The Basel Committee on Banking Supervision, which includes banking regulators from the U.S., U.K., Japan, and several other countries, has called for "prudential" regulatory treatment of cryptocurrencies and stablecoins.
The committee, a unit of the Bank for International Settlements, has published a discussion paper, saying that the growth of cryptocurrencies and related services could pose risks to financial stability and banks, and therefore, a “conservative prudential” treatment to cryptocurrency exposures should be applied.
“If banks are authorized, and decide, to acquire crypto-assets or provide related services, the Committee is of the view that they should apply a conservative prudential treatment to such exposures, especially for high-risk crypto-assets,” it said.
Exposure to cryptocurrencies could be direct (direct holdings) or indirect (e.g. derivatives) and accordingly, capital and liquidity requirements rules could apply. For instance, the committee has proposed that crypto-assets should not be eligible to serve as financial collateral for the purpose of the credit risk mitigation framework.

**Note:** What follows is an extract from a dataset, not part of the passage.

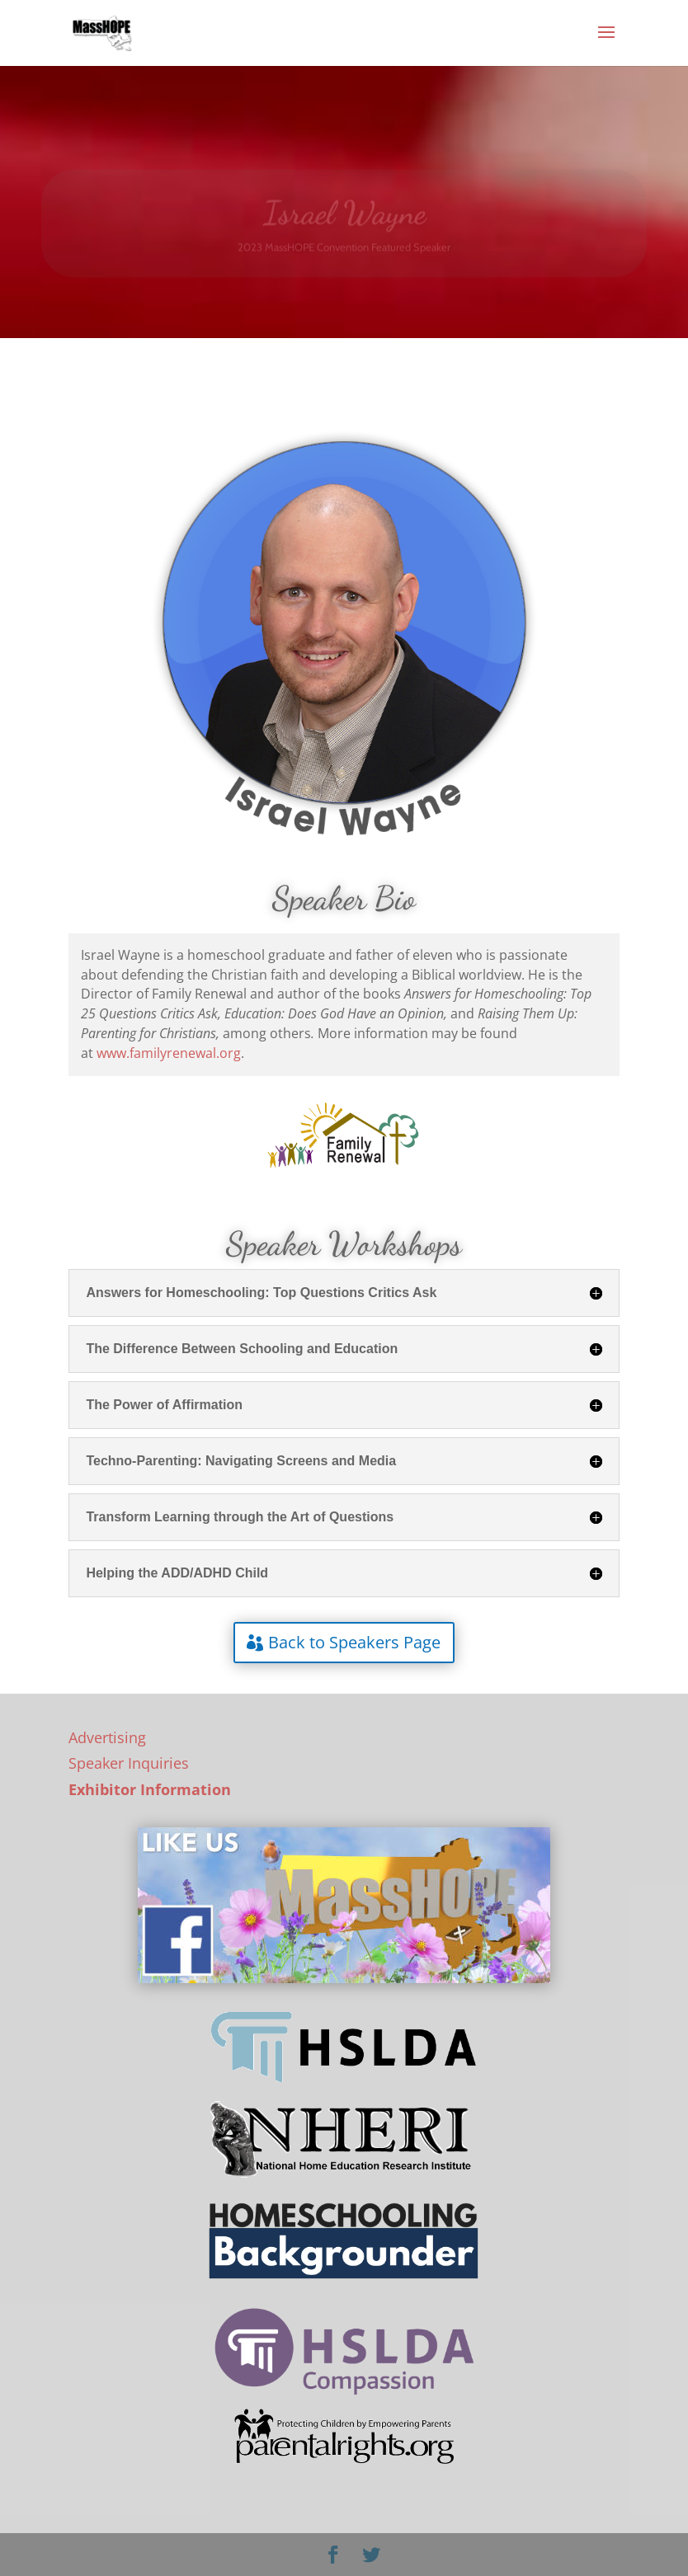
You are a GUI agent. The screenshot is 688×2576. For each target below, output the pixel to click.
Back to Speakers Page (354, 1642)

It has also recommended that bank exposures to crypto-assets should be subject to a “full deduction” from Common Equity Tier 1 capital, which mainly consists of common stock held by a bank. “This treatment reflects the high degree of uncertainty about the positive realizable value of crypto-assets in times of stress,” it added.
While banks’ exposures to crypto-assets are currently “limited,” the absolute size of the market is “meaningful,” said the committee, adding that a “robust” regulatory framework is needed for the sector.
In March, the committee warned banks about risks associated with cryptocurrencies, including liquidity, credit and money laundering risks. “The continued growth of crypto-asset trading platforms and new financial products related to crypto-assets has the potential to raise financial stability concerns and increase risks faced by banks,” it said at the time.
Reiterating its point, the committee said that if a crypto-asset and a "traditional" asset are equivalent in their economic functions and the risks they pose, they should not be treated differently for prudential purposes. "There is the potential for certain types of crypto-assets to become systemically important. The design of the prudential treatment of crypto-assets should therefore be simple and flexible in nature," said the committee.
If the committee decides to go ahead with any specified treatment, it would constitute a minimum standard for internationally active banks. The discussion paper is open for comments until March 13, 2020 to all stakeholders, including academics, banks, central banks, finance ministries, market participants and the general public, among others.